**Texte du document:**
- - -

Pacte de mariage « de l’an mil sept cens trente sept et le vingt quatre du mois daout ».
Minutes de maître Albar, Folio 43.
Au cœur de l’acte, règnent les clauses du pacte et les apports des futurs époux qui peuvent être extrêmement variables, mais toujours au sein d’un même système, celui de la dot qui est généralisée, même s’il y a dans notre échantillon, cinq cas de contrats sans dot en numéraire, sur une trentaine d’actes.
Dots : petites ou grosses
Seules les plus pauvres épouses n’apportent pas de dot, ainsi, le sept janvier 1736, Pierre Mader, brassier habitant le Brésil (commune actuelle de Saint-Christophe) qui va épouser Jeanne Moulis du Ségur, apporte une somme de vingt livres et une terre que sa mère lui donne (valeur trente livres) et sa future épouse, elle, n’a que ses beaux yeux à lui offrir. Au total la corbeille matrimoniale ne contient donc que cinquante livres, ce qui n’est pas un gros capital de départ.
En contraste, le 24 août 1737, la future union d’Antoine Mercadier, fils d’un laboureur de la Bordarié (communauté de Montirat) et de Catherine Fricou, fille du praticien du même lieu, se présente sous de biens meilleurs auspices, tout du moins matériels. Le futur époux reçoit la moitié des biens de son père et le quart de ceux de sa mère et l’épouse apporte la somme de 1153 livres (hors dotalisses). Cette somme en numéraire, la plus élevée des pactes de mariage enregistrés par maître Albar, lors de sa fin de carrière, n’est pas complètement disponible le jour des noces :
« scavoir six cent livres le jour de la nopces et le reste cent livres chaque année jusque à fin de payer sauf la dernière qui ne sera que de cinquante trois livres sans intérest quaprès les termes écheus. »
Cette pratique de versements différés - à crédit et sans intérêts - est très courante (un tiers des cas), y compris pour des sommes bien moins élevées : par exemple 45 livres ont été réglées en neuf annuités de cinq livres.
Entre ces deux exemples extrêmes, le montant de l’apport de l’épouse dans les « corbeilles de noces » est très variable. La moyenne des espèces apportées par les épouses, est de 300 livres. Somme assez faible pour une dot mais cependant conséquente pour les ménages pauvres. De fait, cette moyenne cache des valeurs très dispersées (de 0 à 1153). La moitié des dots a un montant en numéraire inférieur à 100 livres ce qui corrobore l’état de pauvreté d’une grande partie de la population. Jack Thomas, (« Crédit et numéraire dans les campagnes toulousaines au milieu du XVIIIe siècle » » in Maurice Berthe « Endettement paysan et crédit rural dans l’Europe médiévale et moderne. », Actes des XVIIe journées internationales d’histoire de l’abbaye de Flaran (septembre 1995) donne pour maître Laurens notaire à Verfeil, une dot moyenne de 500 livres et un paiement moyen de 165 livres avec le reste à crédit. Dans le Ségala tarnais, plus pauvre que le Lauragais, nous sommes nettement en dessous, mais le schéma général qui consiste à ne payer qu’une partie de la dot est exactement le même. Toujours pour comparer, la dot de Jeanne de Faramond, fille du premier baron de Jouqueviel (Pierre) est, en 1609, de 6000 livres tout comme celle d’Anne de Glandières épouse de Jean (fils de Pierre) de Faramond en 1613. Celle de Charlotte d’Imbert qui épouse Alexandre de Faramond en 1644 (fils de Jean et frère de René, petit-fils de Pierre) atteint quant à elle la coquette somme de 13 000 livres (contrat de mariage réalisé aux Infornats)...

- - -

**Données brutes:**
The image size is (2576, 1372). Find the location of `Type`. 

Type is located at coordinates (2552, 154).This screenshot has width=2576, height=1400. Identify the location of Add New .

- - -

**Exercices:**
[1] Recopiez fidèlement le passage du texte sur les dots qui va de « Au cœur de l’acte, règnent » jusqu'à « une trentaine d’actes. ».
[2] D'après le texte sur les dots, à combien s'élève la moyenne des espèces apportées par les épouses ?
[3] Prolongez le texte sur les dots en reprenant après sa dernière phrase.
Les données n'ont aucun lien avec le texte sur les dots.

**Réponses:**
[1]
Au cœur de l’acte, règnent les clauses du pacte et les apports des futurs époux qui peuvent être extrêmement variables, mais toujours au sein d’un même système, celui de la dot qui est généralisée, même s’il y a dans notre échantillon, cinq cas de contrats sans dot en numéraire, sur une trentaine d’actes.

[2] Elle s'élève à 300 livres.

[3]
Cette moyenne ne comprend pas la valeur des apports des dotalisses (ou dotalices, partie non monétaire de la dot, elle se compose le plus souvent de cheptel et du trousseau de la mariée.) qui sont présentes dans un tiers des contrats de mariage passés chez maître Albar. Sans être massivement suivie, tout du moins en apparence, car il est possible que cette pratique soit omise par les parties dans certains contrats, cette tradition fait cependant partie du rite habituel du mariage local. Les dotalisses les plus courantes sont composées le plus souvent de 4 brebis avec leurs agneaux (un cas où l’on apporte en plus une génisse) et du «trousseau » comprenant au minimum une ou deux « robbes » auxquelles peuvent se joindre de la toile (cas le plus fréquent), un matelas, des coussins (« plains de plumes ») et une fois seulement alors qu’il fait ailleurs souvent partie du « lot », un coffre fermé à clef. Dans les contrats, elles ne sont jamais évaluées (parfois on donne le prix d’un des éléments). Approximativement, même les plus fournies, n’atteignent jamais la valeur de cent livres, ce n’est donc pas cet apport qui représente l’essentiel de la charge dotale.
De fait, quel que soit son montant, la dot, grossièrement proportionnelle aux capacités financières des parents (mais pas toujours) et aussi… au nombre de filles à marier (l’aînée mieux dotée en général), pèse lourd dans le « budget » des paysans et représente une bonne part de leur endettement. On le perçoit fort bien dans les oppositions au mariage enregistrées par maîre Albar : sur cinq cas répertoriés, quatre ont pour motif des dots jugées excessives par … des créanciers de l’un des futurs époux qui avancent l’argument de « la conservation du privilège de l’ipothèque par préférance à la dot » (Jean Albar, marchand de Laurélie contre Anne Trainier, le 5 janvier 1698 ou encore Pierre Martin, brassier des Infornats contre Anne Teysier de la Borie, le 21 février 1737).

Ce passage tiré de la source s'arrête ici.